The current system is based on conditionality including sanctions and is tightly targeted, with inadequate support to meet even basic needs. The experience of using the system is unsatisfactory and damaging for too many of the highest need and poorest people. We heard overwhelmingly during our consultation that the system diminishes trust, causes anger and resentment, and contributes to toxic levels of stress. There is little evidence in support of using obligations and sanctions (as in the current system) to change behaviour; rather, there is research indicating that they compound social harm and disconnectedness.

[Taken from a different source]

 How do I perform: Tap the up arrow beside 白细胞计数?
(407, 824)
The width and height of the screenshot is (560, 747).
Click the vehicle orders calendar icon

Recent studies recommend moving away from such an approach towards more personalised services. For the welfare system to work effectively to deliver the new purpose, principles and values we conclude that mutual trust between parties is essential.

Given this, we propose a system based on whakamana tāngata – an approach based on mutual expectations and responsibilities governing interactions between the state and welfare recipients. It is a commitment to improving wellbeing by supporting positive long-term outcomes for the individual, including increased skills and labour market capability. This approach must immediately reform the current obligations and sanctions regime.

The proposed mutual expectations and responsibilities need to be responsive to the circumstances of the individual in a way that will meet the proposed values of the system, with robust checks and balances to mitigate potential negative impacts on individuals and their families. The overarching expectation of both recipients and the Government is to act with respect and integrity in their mutual interaction.